◆ **GIVEN PROBLEM 1**:
Answer these questions about the networking advice text:
(a) According to the opening, what three things do you need to be able to do to land a job offer?
(b) What does the text say a large part of communicating well is?
(c) What does it call one of the biggest mistakes a person can make in an interview or networking setting?
==== EXCERPT PROVIDED
Oct 102016
 

It’s advice you’ve likely heard on numerous occasions: you need to be able to network, make connections, and build relationships in order to land a job offer. But how does one make a good impression? How can we all navigate small talk and other networking conversations successfully?

There are lots of things that you can do – and a few things that you should definitely avoid. You’ve heard that communication skills are crucial to finding a job and being successful in the workplace. There is a lot of advice out there on how to be an effective. And a large part of communicating well is knowing when to talk and when to listen.

One of the biggest mistakes a person can make in an interview or networking setting is to talk too much. If the first impression you make seems to indicate that you’re the sort of person who talks incessantly, no one is going to like the idea of sitting in meetings with you on a regular basis making them far less likely to hire you.

Your ability to talk enough, but not too much, in these initial conversations (including interviews) can make or break your chances of establishing a positive connection.
========
◆ **GIVEN PROBLEM 2**: Write out the records line for line, starting at their first line and stopping after the line that contains "point(82,89)".
==== INPUT FOR THIS TASK
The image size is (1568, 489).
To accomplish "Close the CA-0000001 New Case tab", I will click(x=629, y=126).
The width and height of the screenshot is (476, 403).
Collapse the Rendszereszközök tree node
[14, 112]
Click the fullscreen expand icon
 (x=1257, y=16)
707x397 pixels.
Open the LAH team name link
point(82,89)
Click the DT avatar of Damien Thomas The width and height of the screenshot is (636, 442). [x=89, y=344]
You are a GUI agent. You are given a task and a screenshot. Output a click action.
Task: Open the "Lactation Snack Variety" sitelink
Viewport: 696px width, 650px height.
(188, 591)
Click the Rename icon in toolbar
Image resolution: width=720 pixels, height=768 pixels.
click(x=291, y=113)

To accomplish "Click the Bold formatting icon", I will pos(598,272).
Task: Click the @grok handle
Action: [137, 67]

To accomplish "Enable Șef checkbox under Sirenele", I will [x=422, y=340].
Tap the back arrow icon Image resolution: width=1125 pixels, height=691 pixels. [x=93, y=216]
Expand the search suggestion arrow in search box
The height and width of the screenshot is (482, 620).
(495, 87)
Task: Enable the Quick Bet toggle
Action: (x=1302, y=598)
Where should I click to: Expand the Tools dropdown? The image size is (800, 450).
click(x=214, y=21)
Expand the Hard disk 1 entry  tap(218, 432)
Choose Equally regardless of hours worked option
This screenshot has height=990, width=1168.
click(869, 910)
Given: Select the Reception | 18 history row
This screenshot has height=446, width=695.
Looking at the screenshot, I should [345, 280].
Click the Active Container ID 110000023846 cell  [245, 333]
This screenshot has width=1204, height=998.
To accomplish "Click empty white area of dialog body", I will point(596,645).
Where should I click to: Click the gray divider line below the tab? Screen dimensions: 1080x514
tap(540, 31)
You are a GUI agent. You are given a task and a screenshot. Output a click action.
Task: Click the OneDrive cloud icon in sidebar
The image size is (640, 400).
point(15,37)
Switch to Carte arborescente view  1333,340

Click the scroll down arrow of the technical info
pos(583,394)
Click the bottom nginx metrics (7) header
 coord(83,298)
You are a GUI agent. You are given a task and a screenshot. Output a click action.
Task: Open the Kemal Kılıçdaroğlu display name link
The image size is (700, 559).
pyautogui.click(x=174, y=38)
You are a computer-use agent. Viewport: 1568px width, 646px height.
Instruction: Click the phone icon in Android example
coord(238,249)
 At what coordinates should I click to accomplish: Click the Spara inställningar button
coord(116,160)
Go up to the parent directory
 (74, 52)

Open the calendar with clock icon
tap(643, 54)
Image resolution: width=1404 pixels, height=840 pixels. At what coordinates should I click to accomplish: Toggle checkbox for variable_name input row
========
◆ **FINAL ANSWER 1**:
(a) Network, make connections, and build relationships.
(b) Knowing when to talk and when to listen.
(c) Talking too much.

◆ **FINAL ANSWER 2**:
The image size is (1568, 489).
To accomplish "Close the CA-0000001 New Case tab", I will click(x=629, y=126).
The width and height of the screenshot is (476, 403).
Collapse the Rendszereszközök tree node
[14, 112]
Click the fullscreen expand icon
 (x=1257, y=16)
707x397 pixels.
Open the LAH team name link
point(82,89)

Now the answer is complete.